An immodest imagination or desire, wilfully entertained or enjoyed, is a mortal sin, and gives the soul so harboring it instantly into the power of the devil. Let us hope that no one having the Catholic faith will doubt this, or think it too strict a doctrine; for it is the unanimous consent of all the teaching authority in the church from the beginning, amply supported also by Holy Scripture. What shall we say, then, of wilful and deliberate gazing at immodest pictures, or of reading matter directly calculated to inflame impure passions, and certain to have its effect?
Now, I hardly need to say that a city like this is full of these temptations coming through the eyes into the heart. The good and pure instinctively avoid them, and scarcely know that they exist; accustomed to watch the slightest movements of their souls to evil, and instantly to repress them, they shrink with horror from those filthy words and pictures on which others eagerly gaze. They know that, as the Apostle says, it is a shame to speak of these things, a greater shame to write or to read of them, a greater shame yet to expose them to sight, to incite temptation by them, and thus to destroy the souls for which Christ died.
I say that the good and pure are not likely to be caught in this net of Satan; by this I mean those who have been warned of the evil, who understand its danger, and from well-formed habits of virtue set themselves resolutely against it. But there are others who are good and pure—in their baptismal innocence, perhaps; young, at any rate, and unused to sin, at least of this kind—who are not forewarned and forearmed like those of maturer years, who, seeing bad pictures in papers sold even at stores otherwise of good repute, and kept, perhaps, by Catholics, do not fully understand how bad they are, and are led to look at them with pleasure, to learn evil which they knew not of, and thus to contract habits of sin which they will never overcome.
Now, what does our Lord say of those who thus put temptation in the way of the young and innocent? You all know his words: "He that shall scandalize one of these little ones who believe in me, it were better for him that a millstone should be hanged about his neck, and that he should be drowned in the depth of the sea." Strong words these, but they are those of the Divine Wisdom, and beyond correction by human lips. Yes, it is better to die, better even to die in the state of sin, than to add such a sin as this to our number.

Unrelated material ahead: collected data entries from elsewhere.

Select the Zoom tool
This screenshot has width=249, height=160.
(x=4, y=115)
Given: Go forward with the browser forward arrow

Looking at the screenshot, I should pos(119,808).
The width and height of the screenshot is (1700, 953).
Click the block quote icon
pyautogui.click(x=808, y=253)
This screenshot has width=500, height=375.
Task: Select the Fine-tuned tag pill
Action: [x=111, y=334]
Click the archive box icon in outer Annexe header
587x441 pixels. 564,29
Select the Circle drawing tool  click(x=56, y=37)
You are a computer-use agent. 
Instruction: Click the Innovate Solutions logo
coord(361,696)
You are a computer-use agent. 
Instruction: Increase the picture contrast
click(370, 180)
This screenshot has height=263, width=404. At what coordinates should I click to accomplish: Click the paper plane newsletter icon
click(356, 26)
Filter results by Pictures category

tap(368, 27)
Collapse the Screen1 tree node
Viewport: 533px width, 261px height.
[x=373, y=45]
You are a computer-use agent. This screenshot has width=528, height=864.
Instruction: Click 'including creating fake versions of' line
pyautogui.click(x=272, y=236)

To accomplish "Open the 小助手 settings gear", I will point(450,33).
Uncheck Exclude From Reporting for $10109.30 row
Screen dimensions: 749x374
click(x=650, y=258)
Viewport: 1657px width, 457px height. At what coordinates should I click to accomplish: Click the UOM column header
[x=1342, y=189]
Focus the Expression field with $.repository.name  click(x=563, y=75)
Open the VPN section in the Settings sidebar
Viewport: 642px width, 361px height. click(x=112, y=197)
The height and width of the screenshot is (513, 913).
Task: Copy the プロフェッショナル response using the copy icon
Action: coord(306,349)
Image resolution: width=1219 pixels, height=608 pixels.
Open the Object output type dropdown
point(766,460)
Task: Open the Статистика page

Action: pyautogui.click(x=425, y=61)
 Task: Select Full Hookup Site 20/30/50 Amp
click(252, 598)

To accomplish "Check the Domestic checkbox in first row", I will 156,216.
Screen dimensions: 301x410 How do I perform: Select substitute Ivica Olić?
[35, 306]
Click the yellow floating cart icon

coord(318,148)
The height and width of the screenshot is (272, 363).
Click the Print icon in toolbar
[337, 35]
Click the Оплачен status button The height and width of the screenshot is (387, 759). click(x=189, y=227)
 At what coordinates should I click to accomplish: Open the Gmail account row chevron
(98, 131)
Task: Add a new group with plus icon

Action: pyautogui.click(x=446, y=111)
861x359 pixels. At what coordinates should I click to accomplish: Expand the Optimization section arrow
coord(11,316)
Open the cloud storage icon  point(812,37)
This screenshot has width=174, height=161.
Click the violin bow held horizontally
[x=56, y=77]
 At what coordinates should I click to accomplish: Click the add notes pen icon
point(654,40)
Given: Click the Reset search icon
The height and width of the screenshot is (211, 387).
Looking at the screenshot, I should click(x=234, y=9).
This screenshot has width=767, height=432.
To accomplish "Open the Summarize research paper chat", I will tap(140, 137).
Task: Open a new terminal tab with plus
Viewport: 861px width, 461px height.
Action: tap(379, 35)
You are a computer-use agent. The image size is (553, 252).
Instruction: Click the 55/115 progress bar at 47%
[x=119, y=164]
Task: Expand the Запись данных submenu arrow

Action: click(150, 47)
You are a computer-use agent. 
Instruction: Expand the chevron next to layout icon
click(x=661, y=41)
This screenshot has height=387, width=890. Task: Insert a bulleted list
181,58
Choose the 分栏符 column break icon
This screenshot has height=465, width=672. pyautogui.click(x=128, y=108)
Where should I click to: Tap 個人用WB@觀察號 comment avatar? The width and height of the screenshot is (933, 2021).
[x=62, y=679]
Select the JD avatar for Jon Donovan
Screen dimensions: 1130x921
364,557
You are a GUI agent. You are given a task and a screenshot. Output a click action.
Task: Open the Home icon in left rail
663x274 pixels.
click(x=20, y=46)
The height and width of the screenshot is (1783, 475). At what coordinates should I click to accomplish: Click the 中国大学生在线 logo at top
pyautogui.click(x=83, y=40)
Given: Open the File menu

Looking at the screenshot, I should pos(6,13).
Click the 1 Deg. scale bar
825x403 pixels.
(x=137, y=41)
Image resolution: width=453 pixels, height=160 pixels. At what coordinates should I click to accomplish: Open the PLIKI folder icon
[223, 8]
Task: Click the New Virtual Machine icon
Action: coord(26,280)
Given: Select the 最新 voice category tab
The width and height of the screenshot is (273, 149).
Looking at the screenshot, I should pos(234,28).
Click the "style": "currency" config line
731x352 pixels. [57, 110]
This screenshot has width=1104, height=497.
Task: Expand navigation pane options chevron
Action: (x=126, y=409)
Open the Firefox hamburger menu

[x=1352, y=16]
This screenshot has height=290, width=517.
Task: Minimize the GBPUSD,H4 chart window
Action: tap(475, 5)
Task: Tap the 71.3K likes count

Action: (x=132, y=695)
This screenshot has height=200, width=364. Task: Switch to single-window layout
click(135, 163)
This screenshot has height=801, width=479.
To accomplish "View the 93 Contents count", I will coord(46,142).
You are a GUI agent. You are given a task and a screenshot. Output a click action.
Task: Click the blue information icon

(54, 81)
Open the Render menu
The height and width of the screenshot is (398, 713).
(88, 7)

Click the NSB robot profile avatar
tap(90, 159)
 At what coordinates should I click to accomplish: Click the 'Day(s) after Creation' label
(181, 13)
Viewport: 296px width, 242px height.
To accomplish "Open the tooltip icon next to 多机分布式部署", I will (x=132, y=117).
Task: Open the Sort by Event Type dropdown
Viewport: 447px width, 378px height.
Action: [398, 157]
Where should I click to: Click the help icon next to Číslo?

Let us beware, then, not in any way, however indirect, to give sanction or encouragement to this work of the devil in our midst. "Have no fellowship with these works of darkness, but rather reprove them." Do not buy or even take up for a moment the indecent papers or books now unfortunately so common among us; still more, do not sell them; do not allow them to be in the house; do not suffer your children to look at or read them; do not frequent places where they are to be had. Set your faces resolutely, for the honor of God and the Catholic name, as well as for your own souls sake, against this plague of immodest literature, which has assumed such fearful proportions and become so bold and unblushing in these days in which we live. Think nothing to be light or of little moment in this matter; mortal sin is much easier in it than you may believe.